Robert Petit se rendra en RDC, « régulièrement et à chaque fois que ce sera nécessaire », précise encore le Secrétaire général de l’ONU. Cette affaire a été négociée entre le gouvernement congolais et Antonio Guterres depuis plusieurs mois. Une rencontre à New York avec le chef de la diplomatie congolaise suivie par des négociations avec l’envoyé spécial des Nations unies.

Début septembre, Said Djinnit avait obtenu que la justice militaire congolaise patiente jusqu’à la nomination de ces experts techniques et de ce haut fonctionnaire de l’ONU. Kinshasa avait demandé à New York de faire vite. C’est chose faite deux mois plus tard.

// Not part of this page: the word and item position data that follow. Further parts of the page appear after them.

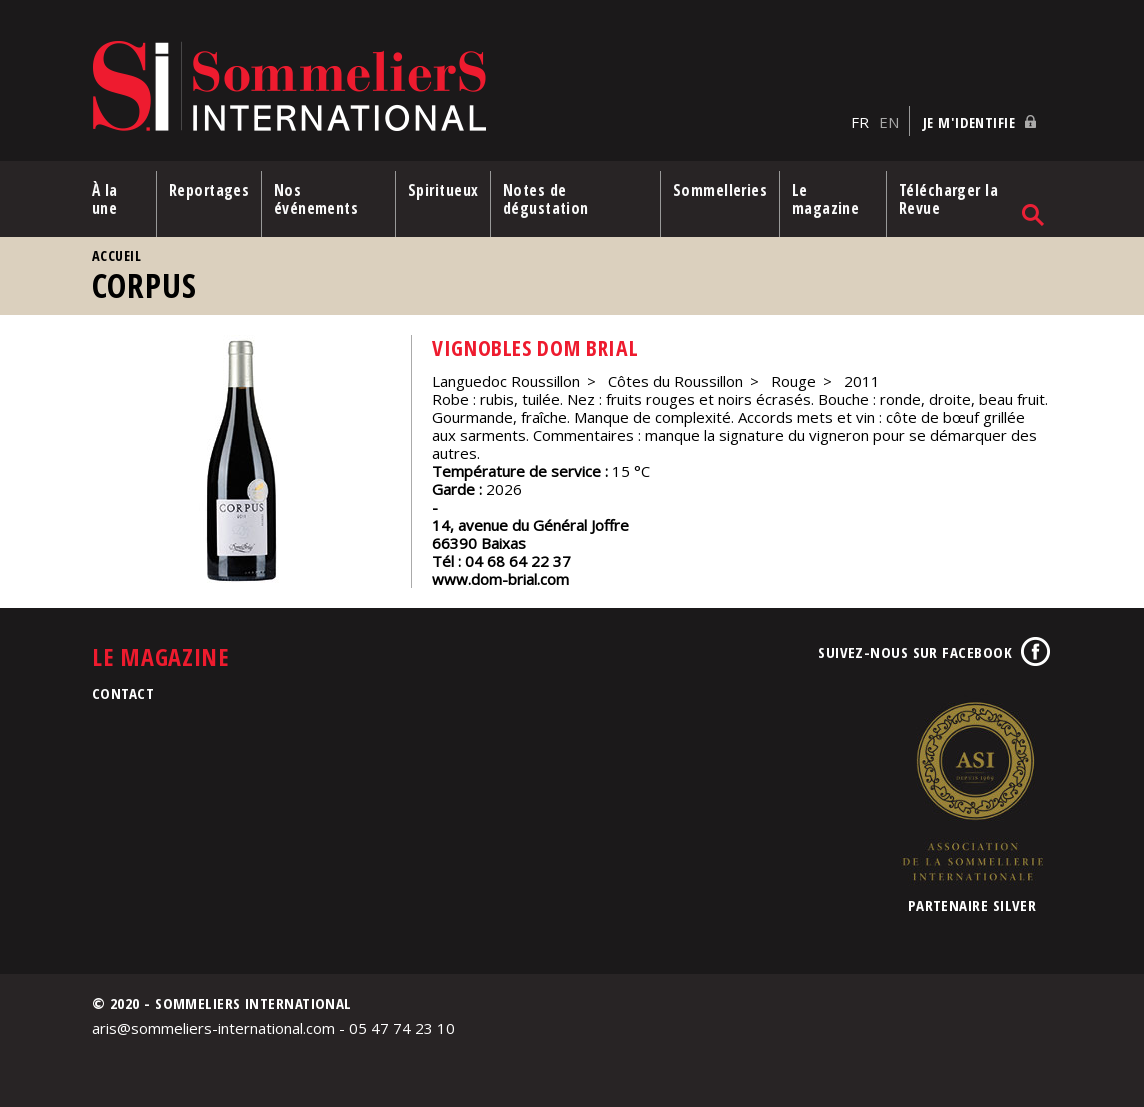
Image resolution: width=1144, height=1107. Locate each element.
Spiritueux (443, 189)
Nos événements (316, 198)
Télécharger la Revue (949, 198)
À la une (105, 198)
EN (889, 121)
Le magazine (827, 198)
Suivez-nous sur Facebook (915, 651)
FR (860, 121)
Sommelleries (720, 189)
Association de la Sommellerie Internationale (972, 790)
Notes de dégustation (547, 198)
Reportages (209, 189)
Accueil (116, 254)
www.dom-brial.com (500, 578)
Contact (123, 692)
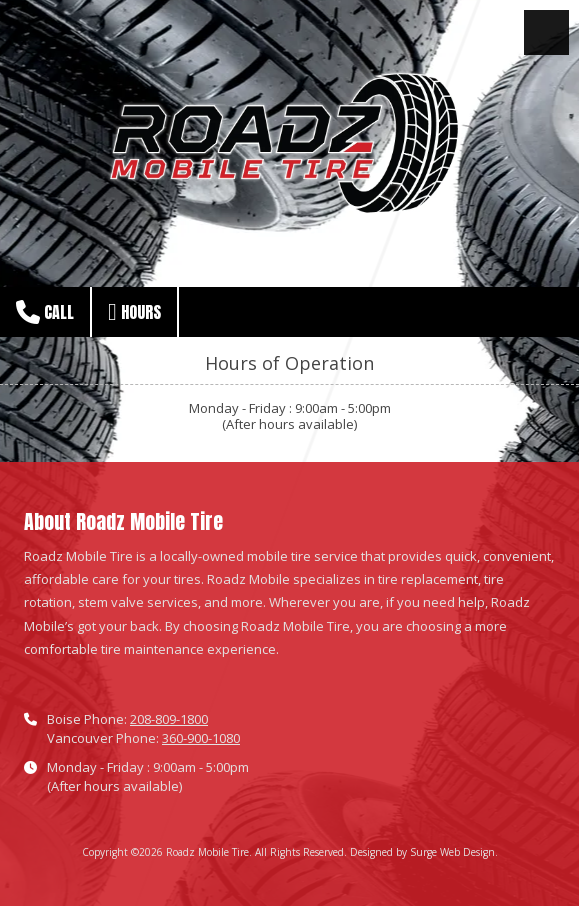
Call (45, 312)
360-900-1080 (201, 738)
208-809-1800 (169, 719)
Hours (134, 312)
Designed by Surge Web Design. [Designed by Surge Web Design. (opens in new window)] (424, 852)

Les autorités congolaises avaient été toutes prêtes à répondre à cette demande, sans doute encouragées par les conclusions d’un premier comité de l’ONU désigné par Antonio Guterres.

Ce « board of inquiry » avait délibérément écarté tous les éléments de preuves indiquant une implication d’agents de l’Etat congolais dans l’organisation de la mission qui a coûté la vie aux deux experts onusiens, ou même, selon la contre-enquête menée par RFI, la possibilité d’un piège tendu par les renseignements congolais.